Achieving 10GigaGas/s EVM Execution with BAL and Parallel Execution

By Po, Qi Zhou

Special thanks to Toni and Dragan for feedback and review!

Abstract

Ethereum is scaling L1 by gradually raising the block gas limit. However, increasing the gas limit substantially higher (e.g., the 100× increase proposed by Dankrad) quickly hits hard limits—disk I/O and CPU execution speed. Prewarming and EIP-7928 block-level access lists (BAL) remove most I/O read stalls, shifting the primary bottleneck to execution itself. Meanwhile, most clients still execute transactions sequentially, fundamentally capping throughput.

BAL (an idea our team also explored two years earlier) unlocks perfect parallel execution, yet its performance ceiling remains unclear. To address this question, we built a pure-execution environment with:

  • preloaded state, simulating an environment where relevant accounts, storage slots, and contract code are pre-resolved via BAL hints;
  • pre-recovered tx sender, leveraging parallel sender recovery already implemented in most clients;
  • omission of state-root computation, whose cost can be amortized for larger blocks.

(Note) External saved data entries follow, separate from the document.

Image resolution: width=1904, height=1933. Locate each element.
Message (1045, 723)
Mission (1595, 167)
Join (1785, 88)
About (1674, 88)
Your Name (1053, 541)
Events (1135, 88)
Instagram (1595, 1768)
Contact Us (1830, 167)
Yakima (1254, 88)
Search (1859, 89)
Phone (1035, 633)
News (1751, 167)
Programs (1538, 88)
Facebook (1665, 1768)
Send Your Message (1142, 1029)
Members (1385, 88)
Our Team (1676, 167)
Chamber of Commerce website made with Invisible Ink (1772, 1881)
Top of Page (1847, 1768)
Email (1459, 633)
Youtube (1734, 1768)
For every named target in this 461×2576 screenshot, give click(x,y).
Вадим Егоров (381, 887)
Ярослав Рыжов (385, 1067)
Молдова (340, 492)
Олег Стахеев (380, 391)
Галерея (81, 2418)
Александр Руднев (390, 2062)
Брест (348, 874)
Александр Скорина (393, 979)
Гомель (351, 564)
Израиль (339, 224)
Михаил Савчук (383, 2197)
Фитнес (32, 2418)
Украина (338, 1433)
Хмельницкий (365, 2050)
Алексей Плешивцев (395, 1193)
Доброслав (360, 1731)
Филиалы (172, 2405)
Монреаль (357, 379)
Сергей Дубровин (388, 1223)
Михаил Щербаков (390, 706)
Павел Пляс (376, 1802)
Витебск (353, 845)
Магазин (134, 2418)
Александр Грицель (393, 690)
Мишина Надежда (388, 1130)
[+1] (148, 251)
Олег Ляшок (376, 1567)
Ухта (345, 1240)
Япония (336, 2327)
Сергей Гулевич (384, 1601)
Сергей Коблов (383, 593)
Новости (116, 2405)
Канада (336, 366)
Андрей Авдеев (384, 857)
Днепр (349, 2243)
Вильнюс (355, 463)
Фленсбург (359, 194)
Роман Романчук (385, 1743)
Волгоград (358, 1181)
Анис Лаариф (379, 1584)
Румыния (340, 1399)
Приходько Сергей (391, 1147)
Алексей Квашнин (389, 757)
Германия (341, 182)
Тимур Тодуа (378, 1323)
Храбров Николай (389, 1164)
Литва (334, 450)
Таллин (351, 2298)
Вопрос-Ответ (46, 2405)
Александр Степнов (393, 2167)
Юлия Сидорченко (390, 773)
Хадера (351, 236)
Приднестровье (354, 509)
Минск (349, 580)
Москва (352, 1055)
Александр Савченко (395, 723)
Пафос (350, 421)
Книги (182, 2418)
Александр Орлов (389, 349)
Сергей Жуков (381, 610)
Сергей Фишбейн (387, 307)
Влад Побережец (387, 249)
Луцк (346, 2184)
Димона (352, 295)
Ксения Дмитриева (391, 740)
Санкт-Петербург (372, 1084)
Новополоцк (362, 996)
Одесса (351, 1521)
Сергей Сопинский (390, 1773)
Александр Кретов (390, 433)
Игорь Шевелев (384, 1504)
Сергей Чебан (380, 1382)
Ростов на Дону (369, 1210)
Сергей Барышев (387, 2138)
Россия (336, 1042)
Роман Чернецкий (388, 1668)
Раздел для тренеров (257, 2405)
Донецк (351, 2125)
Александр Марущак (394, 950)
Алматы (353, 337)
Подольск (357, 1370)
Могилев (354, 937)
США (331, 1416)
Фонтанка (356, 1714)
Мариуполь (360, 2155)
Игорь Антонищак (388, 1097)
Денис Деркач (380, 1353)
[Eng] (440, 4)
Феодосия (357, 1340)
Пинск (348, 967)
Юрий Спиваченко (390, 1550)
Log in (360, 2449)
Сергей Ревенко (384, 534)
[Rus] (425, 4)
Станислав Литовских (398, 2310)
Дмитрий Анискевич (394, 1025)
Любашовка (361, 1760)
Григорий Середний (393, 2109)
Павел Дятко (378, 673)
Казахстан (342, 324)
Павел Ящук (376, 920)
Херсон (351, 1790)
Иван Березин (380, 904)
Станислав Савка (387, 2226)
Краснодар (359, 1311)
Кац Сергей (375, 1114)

Using this environment, we benchmarked per-transaction parallel execution with BAL. Our results show pure-execution throughput exceeding 10 GigaGas/s on a modern 16-core commodity PC, whereas the current Reth client achieves only about 1.2 GigaGas/s under the same conditions. This indicates that EVM execution can scale an order of magnitude beyond current client baselines once the aforementioned bottlenecks are fully addressed.


Where We Are Today

Ethereum is increasing its gas limit from 45 M to 60 M in the Fusaka upgrade. Suppose the gas limit were scaled by 100x, the resulting block would contain roughly 4.5 G gas. To keep validation time under three seconds, validators would therefore require at least 1.5 GigaGas/s of execution throughput. However, Base’s public benchmarks show that modern clients on commodity hardware reach a maximum of only about 600 MGas/s. This limitation is primarily due to sequential execution: although multi-core CPUs are available, existing clients process transactions serially, leaving most cores underutilized.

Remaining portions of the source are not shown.